- [Supplied material]:
_ _ _ _ _
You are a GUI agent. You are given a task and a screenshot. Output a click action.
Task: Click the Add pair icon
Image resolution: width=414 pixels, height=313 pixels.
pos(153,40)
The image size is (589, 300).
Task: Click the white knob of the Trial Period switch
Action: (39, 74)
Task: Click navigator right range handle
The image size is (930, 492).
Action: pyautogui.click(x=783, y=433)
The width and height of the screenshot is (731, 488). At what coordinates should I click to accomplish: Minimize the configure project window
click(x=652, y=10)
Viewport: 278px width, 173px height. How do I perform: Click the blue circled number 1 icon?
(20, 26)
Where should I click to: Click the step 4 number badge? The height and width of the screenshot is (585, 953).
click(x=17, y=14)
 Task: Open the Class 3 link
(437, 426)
_ _ _ _ _
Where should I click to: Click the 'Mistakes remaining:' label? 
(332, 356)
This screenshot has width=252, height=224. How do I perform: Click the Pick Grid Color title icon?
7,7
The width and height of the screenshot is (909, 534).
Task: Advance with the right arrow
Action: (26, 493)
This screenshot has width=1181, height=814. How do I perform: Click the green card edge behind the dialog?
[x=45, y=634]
_ _ _ _ _
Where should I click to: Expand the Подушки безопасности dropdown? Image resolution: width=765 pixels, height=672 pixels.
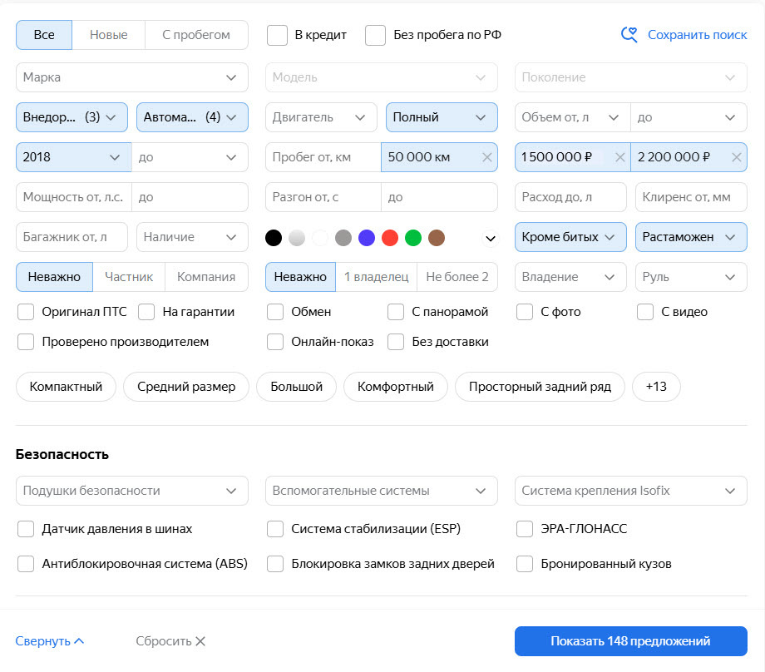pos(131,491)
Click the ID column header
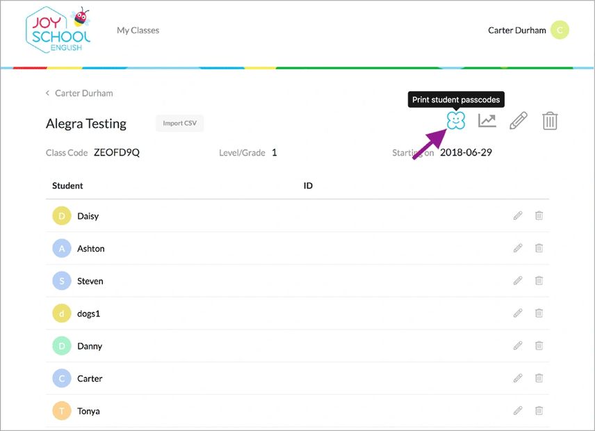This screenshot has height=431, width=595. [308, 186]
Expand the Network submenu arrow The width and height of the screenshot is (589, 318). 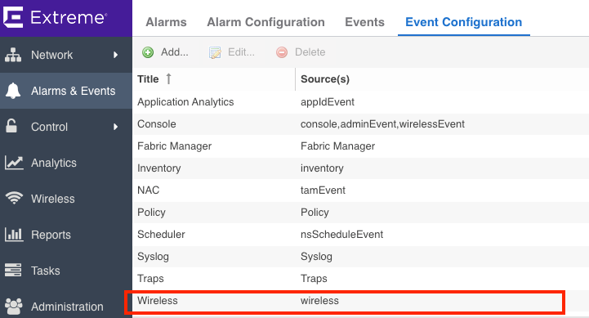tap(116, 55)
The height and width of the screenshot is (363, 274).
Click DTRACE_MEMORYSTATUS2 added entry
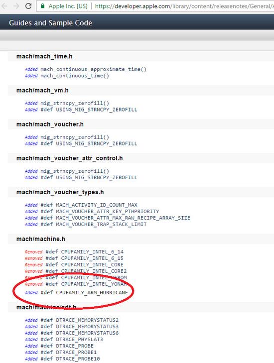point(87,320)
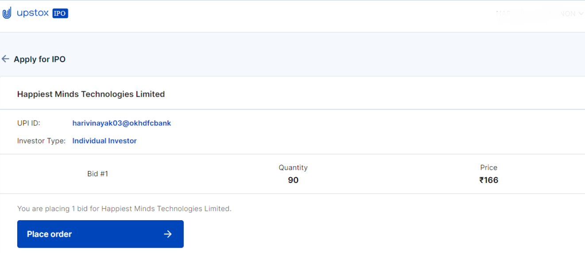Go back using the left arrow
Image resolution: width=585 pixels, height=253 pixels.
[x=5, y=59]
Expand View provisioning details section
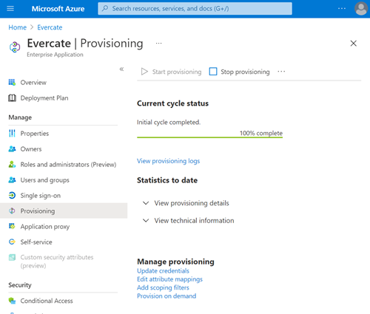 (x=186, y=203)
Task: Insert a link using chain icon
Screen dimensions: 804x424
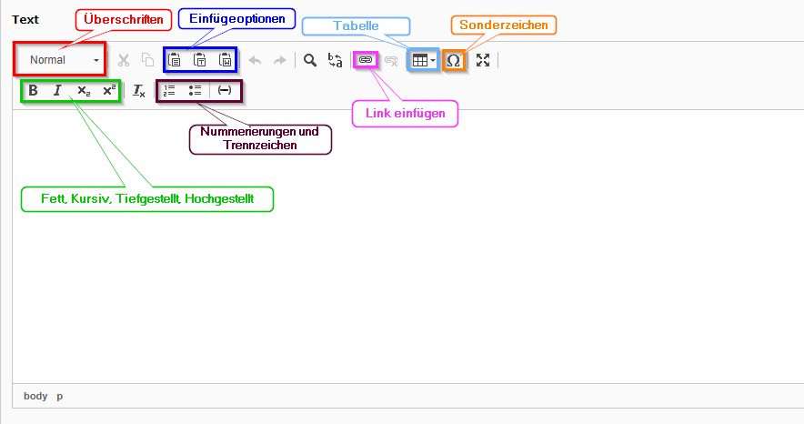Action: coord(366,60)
_ _ _ _ _
- [What the task asks]: Copy the entries above exactly, but only the stretch from the line containing "Click DTRACE_MEMORYSTATUS2 added entry" through the line containing "Task: Insert a link using chain icon". Keep both end lines; drop the pictures.

- [Response]:
Click DTRACE_MEMORYSTATUS2 added entry
point(87,320)
Go back using the left arrow
Image resolution: width=585 pixels, height=253 pixels.
[x=5, y=59]
Expand View provisioning details section
 (x=186, y=203)
Task: Insert a link using chain icon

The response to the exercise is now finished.